Session Abstracts:
Associate Professor
Stanford University
LES for wind load analysis: The future is now
Abstract: This talk explores the current capabilities and future prospects of leveraging large-eddy simulations (LES) for accurate peak wind load predictions in the building design process. It begins with a summary of validation studies comparing LES-predicted wind pressures with wind tunnel measurements for both low- and high-rise buildings. A real-world example will then highlight how LES can make a difference in the building design process. The talk will conclude by outlining the vast opportunities offered by emerging approaches such as multi-fidelity modeling, machine learning, and novel educational platforms, demonstrating how these innovations can shape the future of wind load calculations powered by LES.
Rice University
Smart and equitable models for quantifying multi-hazard risk and resilience of infrastructure
Abstract: Risk-informed decisions that promote resilience (or the ability of infrastructure to withstand, adapt to and recover from stressors) require confident predictions of structure-to-system performance now and into the future. However, this future brings uncertainties regarding dynamic, evolving conditions; challenges with respect to a legacy of disparate impacts of natural hazards and infrastructure (under)investment; and opportunities related to smart systems and emerging data, algorithms, and cyberinfrastructure. This presentation describes a paradigm shift toward smart and equitable multi-hazard resilience modeling, highlighting the characteristics and dimensions of such a modeling framework intended to infuse intelligence and promote equity considerations in both algorithms and outcomes of infrastructure resilience pursuits. Along the way we probe practical illustrations related to quantifying parameterized structural fragility, risk, and resilience of infrastructure systems subjected to multiple hazards, highlighting gaps and opportunities for future research in this domain.
Associate Professor
University at Buffalo
A Workflow for Evaluating Wildfire Risk in Wildland-Urban Interface Communities
Co-Authors: Fernando Szasdi-Bardales (University at Buffalo)

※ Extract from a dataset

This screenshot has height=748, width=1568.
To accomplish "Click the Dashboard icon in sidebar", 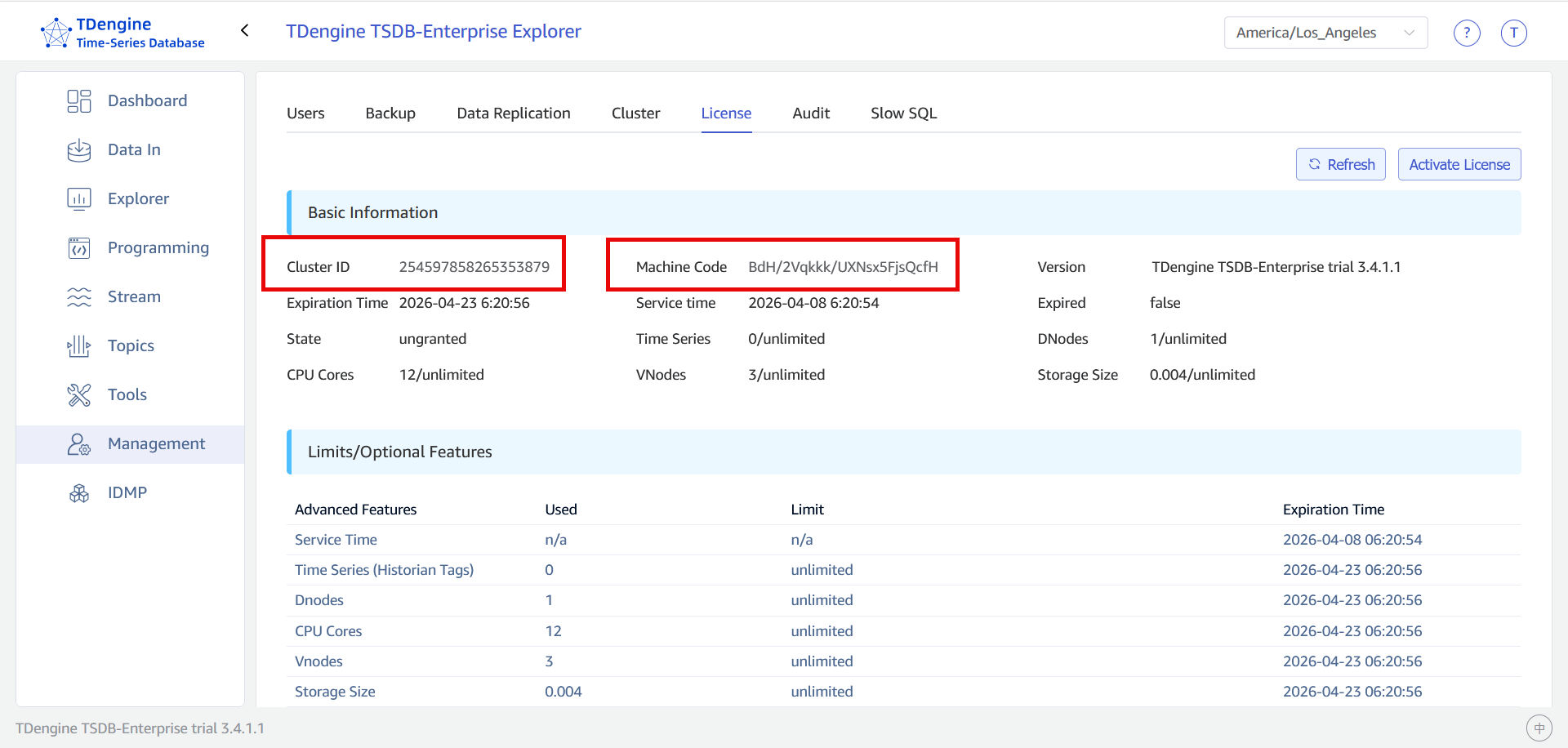I will click(x=78, y=101).
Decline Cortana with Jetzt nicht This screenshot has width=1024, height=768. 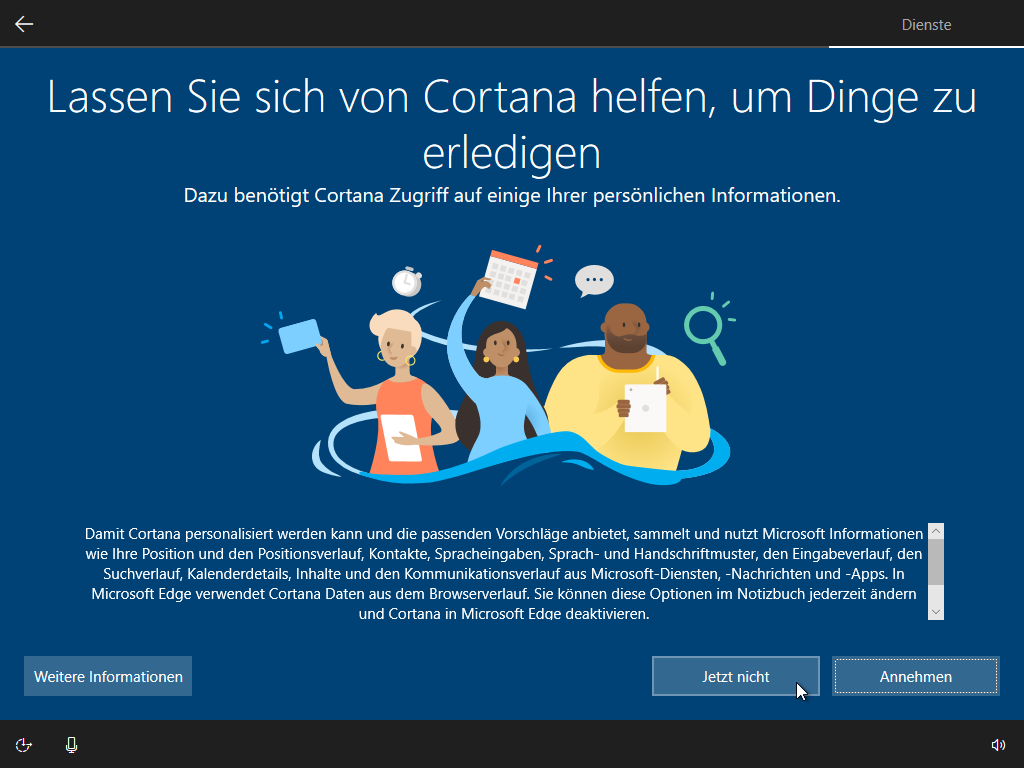pyautogui.click(x=735, y=676)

Abstract: Wildfires have long played a critical role in maintaining healthy ecosystems, serving as natural regulators of vegetation and biodiversity. However, recent shifts in climate patterns and increased human activities have escalated the frequency and intensity of these fires. This change has transformed wildfires from a natural phenomenon into a threat to communities. The economic and social impacts have become increasingly severe, with recent years marking some of the most destructive and costly wildfire events in history. Despite extensive research on the behavior of wildfire inside the wildland, methodologies for simulating fire spread inside wildland-urban interface (WUI) areas remain underdeveloped. Equally lacking is a robust, scalable workflow for assessing wildfire risk inside communities, integrating the behavior of fire across wildland and WUI. This requires consideration of both spatial and temporal variability in environmental factors and fuel conditions (vegetation and urban). This presentation discusses the development of a workflow designed to evaluate community-level wildfire damage potential, incorporating the location and likelihood of ignition in the wildland, weather conditions, wind fields, and fire spread dynamics in the wildland and WUI. In collaboration with local stakeholders, the framework has been applied to a real community on the West Coast. The findings provide actional insights for local officials, enabling them to prioritize relevant mitigation measures. Additionally, the workflow offers a template that can be adapted for risk assessment in other WUI communities.